Kristen Welker, White House correspondent for NBC, will moderate Thursday night’s debate between President Trump and Joe Biden. (Nathan Congleton/NBC)

Kristen Welker, White House correspondent for NBC, will moderate Thursday night’s debate between President Trump and Joe Biden. (Nathan Congleton/NBC)

Comment: How debate moderator can deliver useful discussion

NBC’s Kristen Welker can take some tips from Savannah Guthrie to keep control of the questioning.

By Margaret Sullivan / The Washington Post

Savannah Guthrie brought her “A” game to last week’s NBC town hall with President Trump. She pushed back, she interrupted, she fact-checked in real time and she gave as good as she got; even providing the sound bite of the night by pointing out the outsize impact of Trump sharing a conspiracy theory on social media. (“You’re not, like, somebody’s crazy uncle who can just retweet whatever.”)

As Thursday’s final debate between Trump and Joe Biden approaches, Guthrie’s NBC colleague, White House correspondent Kristen Welker, needs to have the best night of her career, too; but in a very different way.

To make this debate something that serves the public interest rather than being the disastrous circus that it could be, she needs to be in control.

Control far greater that what Fox’s Chris Wallace asserted during the first debate and far more than USA Today’s Susan Page did during the vice presidential debate.

How can she do it, given how relentlessly aggressive Trump is likely to be?

After all, he has spent the past several days on a rampage of lies and misstatements, outdoing himself in the campaign’s final weeks. And he has been harshly criticizing Welker, unfairly calling her a tool for the Left.

“She’s a radical Democrat. She deleted her entire account. … She’s no good,” Trump ranted at an Arizona campaign rally Monday.

There’s nothing to these claims. Welker’s parents have contributed to Democratic politicians and causes; she’s not responsible for that. She temporarily put her Twitter account on hold, but that was after CNN’s Steve Scully falsely claimed his was hacked. And yes, she had her photo taken with the Obamas in the receiving line at the White House holiday party for journalists a few years ago, but generations of reporters made the same dubious decision, posing with the Bushes, Clintons, Reagans. (Fox News’s Brit Hume, no radical Democrat, stood up for Welker on Twitter by sharing his own holiday photo with the Obamas.)

It’s no surprise that Trump is going after Welker. As Time magazine’s Charlotte Alter said Sunday on CNN: He “attacks everybody but he saves his most personal attacks for women and particularly for women journalists.” And I would add, particularly for women of color, like Welker, who is Black.

One advantage Welker brings to her task is a lot of detailed knowledge of both candidates, gleaned by her long tenure as a reporter on the White House beat. She has covered both Trump and Biden while in office. She knows them inside out.

The highly formalized debate setup has both pros and cons for Welker, if she intends to keep things on track.

The good news is that the bipartisan Commission on Presidential Debates decided Monday to provide one new measure designed to do just that: Biden and Trump each will have two minutes of uninterrupted time at the beginning of each 15-minute topic segment. The candidate who does not have the floor will have his mic muted.

After the two minutes, both mics are on for open discussion.

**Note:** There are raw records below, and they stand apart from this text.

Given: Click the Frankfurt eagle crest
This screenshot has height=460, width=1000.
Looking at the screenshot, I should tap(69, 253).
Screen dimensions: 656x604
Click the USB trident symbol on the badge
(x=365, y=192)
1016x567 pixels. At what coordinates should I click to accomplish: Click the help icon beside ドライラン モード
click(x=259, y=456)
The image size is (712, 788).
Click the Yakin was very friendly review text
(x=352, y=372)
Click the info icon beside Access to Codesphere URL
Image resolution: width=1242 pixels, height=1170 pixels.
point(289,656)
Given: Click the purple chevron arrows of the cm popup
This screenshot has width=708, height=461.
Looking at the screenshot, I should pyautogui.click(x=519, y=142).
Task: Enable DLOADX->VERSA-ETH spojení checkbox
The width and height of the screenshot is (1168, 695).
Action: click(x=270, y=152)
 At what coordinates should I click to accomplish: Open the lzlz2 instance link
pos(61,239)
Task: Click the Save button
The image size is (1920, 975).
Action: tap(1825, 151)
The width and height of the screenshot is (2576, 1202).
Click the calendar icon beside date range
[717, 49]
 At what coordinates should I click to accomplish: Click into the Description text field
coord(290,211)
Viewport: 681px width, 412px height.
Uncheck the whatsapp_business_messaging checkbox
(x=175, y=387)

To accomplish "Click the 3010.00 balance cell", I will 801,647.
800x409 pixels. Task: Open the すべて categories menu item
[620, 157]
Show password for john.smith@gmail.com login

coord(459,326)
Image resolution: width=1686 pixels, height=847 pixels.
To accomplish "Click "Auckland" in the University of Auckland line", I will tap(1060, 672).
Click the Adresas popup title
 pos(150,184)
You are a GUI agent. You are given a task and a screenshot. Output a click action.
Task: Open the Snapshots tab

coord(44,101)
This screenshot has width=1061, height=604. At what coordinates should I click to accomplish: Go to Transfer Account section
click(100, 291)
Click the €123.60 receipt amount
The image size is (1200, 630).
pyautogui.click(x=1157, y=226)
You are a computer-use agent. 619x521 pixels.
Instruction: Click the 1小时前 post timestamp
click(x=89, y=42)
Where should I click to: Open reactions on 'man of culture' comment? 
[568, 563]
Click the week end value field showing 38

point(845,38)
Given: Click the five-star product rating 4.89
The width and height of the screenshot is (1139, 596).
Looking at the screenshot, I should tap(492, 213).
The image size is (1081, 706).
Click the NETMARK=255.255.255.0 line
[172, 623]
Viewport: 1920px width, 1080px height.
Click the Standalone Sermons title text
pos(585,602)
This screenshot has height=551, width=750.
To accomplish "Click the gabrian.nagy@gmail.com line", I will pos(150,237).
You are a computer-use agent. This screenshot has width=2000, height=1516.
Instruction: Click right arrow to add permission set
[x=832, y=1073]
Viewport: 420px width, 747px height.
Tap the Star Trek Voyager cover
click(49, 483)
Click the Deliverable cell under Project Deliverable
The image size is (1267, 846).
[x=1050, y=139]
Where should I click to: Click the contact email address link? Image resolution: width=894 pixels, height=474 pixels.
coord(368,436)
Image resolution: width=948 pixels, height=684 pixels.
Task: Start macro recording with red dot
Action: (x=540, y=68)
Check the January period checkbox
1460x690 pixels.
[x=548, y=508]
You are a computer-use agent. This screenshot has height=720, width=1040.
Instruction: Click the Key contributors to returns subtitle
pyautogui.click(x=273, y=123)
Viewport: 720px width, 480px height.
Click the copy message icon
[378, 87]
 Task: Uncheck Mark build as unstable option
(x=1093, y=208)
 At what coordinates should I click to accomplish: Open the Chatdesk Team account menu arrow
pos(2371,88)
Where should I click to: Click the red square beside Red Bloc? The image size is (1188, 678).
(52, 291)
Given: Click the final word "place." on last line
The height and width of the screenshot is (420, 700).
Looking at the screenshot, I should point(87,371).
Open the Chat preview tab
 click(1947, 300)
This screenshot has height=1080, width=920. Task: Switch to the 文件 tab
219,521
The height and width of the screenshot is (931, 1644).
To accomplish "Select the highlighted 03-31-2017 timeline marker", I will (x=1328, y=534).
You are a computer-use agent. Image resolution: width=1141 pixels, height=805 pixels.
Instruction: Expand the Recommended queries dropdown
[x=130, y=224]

It’s a nice effort by the commission; or perhaps more like a futile gesture. I can’t see it making much difference. It could even be a problem if Trump continues talking while his mic is muted; his voice could be picked up on Biden’s mic or, if not, could simply prove a distraction to Biden and Welker without the TV audience understanding what’s happening.

One of the surprising and heartening things that Guthrie did last week was to make it clear she wasn’t a captive to the traditional “town hall” format. Yes, she called on prospective voters, but she also did plenty of her own assertive interviewing, challenging Trump from the start and not letting him get away with much. (She also ignored him when he disrespectfully described her as cute.)

Welker, too, must employ some strength and show some independence from the format. She can’t fact-check everything in the moment, but she can and must keep the debate from being a superspreader of disinformation. She has a strong obligation to do so if, for example, Trump says, as he has before, that young people aren’t likely to suffer much from covid-19. Or that the country is “turning the corner” on controlling the virus when in fact it’s on the rise.

She can remind the candidates firmly at the beginning of the debate — and let the audience hear it — that their campaigns have agreed to follow the rules.

She should avoid cloying efforts to keep control by soothing the president as Wallace tried when he promised that Trump would like the next question, as if he were offering him a cookie if he’d just be good.

And she should be the one to pose questions and direct the discussion, not ceding that to either candidate.

As Guthrie did last week, Welker needs to stay firmly in charge, not relying on weak rejoinders like the endless and ineffectual pleas of “Thank you, Mr. Vice President” as Page did.

And — most important — Welker can continue to make the point clearly that, if the debate is an out-of-control mess, it’s American citizens who are losing out.

Margaret Sullivan is The Washington Post’s media columnist. Previously, she was the New York Times public editor, and the chief editor of the Buffalo News, her hometown paper.